The Coronavirus disease 2019 (COVID-19) pandemic disproportionately affects immunocompetent and immunocompromised individuals, with the latter group being more vulnerable to severe disease and death. However, the differential pathogenesis of SARS-CoV-2 in the context of a specific immunological niche remains unknown. Similarly, systematic analysis of disease pathology in various extrapulmonary organs in immunocompetent and immunocompromised hosts during SARS-CoV-2 infection is not fully understood. We used a hamster model of SARS-CoV-2 infection, which recapitulates the pathophysiology of patients with mild-to-moderate COVID-19, to determine the dynamics of SARS-CoV-2 replication and histopathology at organ-level niches and map how COVID-19 symptoms vary in different immune contexts. Hamsters were intranasally infected with low (LD) or high (HD) inoculums of SARS-CoV-2, and the kinetics of disease pathology and viral load in multiple organs, antibody response, inflammatory cytokine expression, and genome-wide lung transcriptome by RNAseq analysis were determined and compared against corresponding responses from chemically induced immunocompromised hamsters. We observed transient body weight loss proportional to the SARS-CoV-2 infectious dose in immunocompetent hamsters.
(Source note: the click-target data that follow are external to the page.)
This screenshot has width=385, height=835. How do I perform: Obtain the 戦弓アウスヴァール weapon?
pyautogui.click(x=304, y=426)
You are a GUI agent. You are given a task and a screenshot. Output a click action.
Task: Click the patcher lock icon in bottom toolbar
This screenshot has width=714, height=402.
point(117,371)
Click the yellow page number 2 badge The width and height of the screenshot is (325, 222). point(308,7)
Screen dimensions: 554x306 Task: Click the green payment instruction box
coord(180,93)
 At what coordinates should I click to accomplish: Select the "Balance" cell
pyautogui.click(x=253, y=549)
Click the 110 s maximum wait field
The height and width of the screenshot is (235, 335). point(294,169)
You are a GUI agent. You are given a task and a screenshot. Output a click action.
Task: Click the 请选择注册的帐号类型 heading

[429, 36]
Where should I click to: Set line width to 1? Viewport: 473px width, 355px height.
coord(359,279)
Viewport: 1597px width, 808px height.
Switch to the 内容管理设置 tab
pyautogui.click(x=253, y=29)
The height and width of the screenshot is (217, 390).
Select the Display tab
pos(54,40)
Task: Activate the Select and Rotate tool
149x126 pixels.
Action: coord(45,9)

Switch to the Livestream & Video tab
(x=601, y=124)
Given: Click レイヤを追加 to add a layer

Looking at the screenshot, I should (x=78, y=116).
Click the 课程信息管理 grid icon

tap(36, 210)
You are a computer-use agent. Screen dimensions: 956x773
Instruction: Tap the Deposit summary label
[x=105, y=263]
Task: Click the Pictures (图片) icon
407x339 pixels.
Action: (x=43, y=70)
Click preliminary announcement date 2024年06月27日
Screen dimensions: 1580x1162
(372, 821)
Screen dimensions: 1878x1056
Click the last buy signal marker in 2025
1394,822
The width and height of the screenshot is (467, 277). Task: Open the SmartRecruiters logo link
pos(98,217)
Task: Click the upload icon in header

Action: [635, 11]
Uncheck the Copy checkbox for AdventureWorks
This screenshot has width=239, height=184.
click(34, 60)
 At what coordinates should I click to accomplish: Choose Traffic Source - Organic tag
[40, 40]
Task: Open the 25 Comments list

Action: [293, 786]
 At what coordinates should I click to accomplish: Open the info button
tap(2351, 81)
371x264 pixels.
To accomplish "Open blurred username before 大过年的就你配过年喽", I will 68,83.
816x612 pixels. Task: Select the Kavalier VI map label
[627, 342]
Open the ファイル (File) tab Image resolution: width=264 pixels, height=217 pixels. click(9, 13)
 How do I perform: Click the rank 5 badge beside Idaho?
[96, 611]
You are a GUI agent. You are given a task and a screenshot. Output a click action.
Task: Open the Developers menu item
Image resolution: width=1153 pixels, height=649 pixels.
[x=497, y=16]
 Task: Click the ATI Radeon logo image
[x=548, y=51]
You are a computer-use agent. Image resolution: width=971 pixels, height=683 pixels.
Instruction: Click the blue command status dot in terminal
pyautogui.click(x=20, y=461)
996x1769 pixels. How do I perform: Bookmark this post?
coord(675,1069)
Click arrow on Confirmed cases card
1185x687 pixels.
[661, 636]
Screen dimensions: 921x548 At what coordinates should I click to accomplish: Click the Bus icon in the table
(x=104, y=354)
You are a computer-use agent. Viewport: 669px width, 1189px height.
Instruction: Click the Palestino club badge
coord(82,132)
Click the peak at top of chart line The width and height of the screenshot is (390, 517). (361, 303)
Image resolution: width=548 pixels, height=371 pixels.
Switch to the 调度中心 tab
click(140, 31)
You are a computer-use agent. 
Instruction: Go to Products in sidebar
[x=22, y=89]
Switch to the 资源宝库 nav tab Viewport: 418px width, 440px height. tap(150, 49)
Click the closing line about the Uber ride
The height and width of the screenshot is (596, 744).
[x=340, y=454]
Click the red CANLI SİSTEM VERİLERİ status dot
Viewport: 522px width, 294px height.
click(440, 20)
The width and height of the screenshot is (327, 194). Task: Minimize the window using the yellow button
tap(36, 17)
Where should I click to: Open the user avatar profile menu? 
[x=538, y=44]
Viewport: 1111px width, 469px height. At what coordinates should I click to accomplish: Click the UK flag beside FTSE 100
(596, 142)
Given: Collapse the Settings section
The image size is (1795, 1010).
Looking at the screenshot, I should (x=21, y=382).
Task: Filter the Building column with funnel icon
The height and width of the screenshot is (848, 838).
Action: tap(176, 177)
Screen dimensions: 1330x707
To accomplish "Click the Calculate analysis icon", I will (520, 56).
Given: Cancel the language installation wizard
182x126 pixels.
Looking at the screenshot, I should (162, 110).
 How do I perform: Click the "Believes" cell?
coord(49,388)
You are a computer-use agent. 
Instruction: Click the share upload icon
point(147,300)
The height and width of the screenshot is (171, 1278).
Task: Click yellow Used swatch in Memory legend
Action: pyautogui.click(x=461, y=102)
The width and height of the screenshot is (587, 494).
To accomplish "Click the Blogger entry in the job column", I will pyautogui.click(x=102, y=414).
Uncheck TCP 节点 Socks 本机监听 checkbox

The kinetics of viral replication and peak viral loads were similar between LD and HD groups, although the latter developed more severe disease pathology in organs. Both groups generated a robust serum antibody response. In contrast, infected immunocompromised animals showed more prolonged body weight loss and mounted an inadequate SARS-CoV-2-neutralizing antibody response. The live virus was detected in the pulmonary and extrapulmonary organs for extended periods. These hamsters also had persistent inflammation with severe bronchiolar-alveolar hyperplasia/metaplasia. Consistent with the differential disease presentation, distinct changes in inflammation and immune cell response pathways and network gene expression were seen in the lungs of SARS-CoV-2-infected immunocompetent and immunocompromised animals.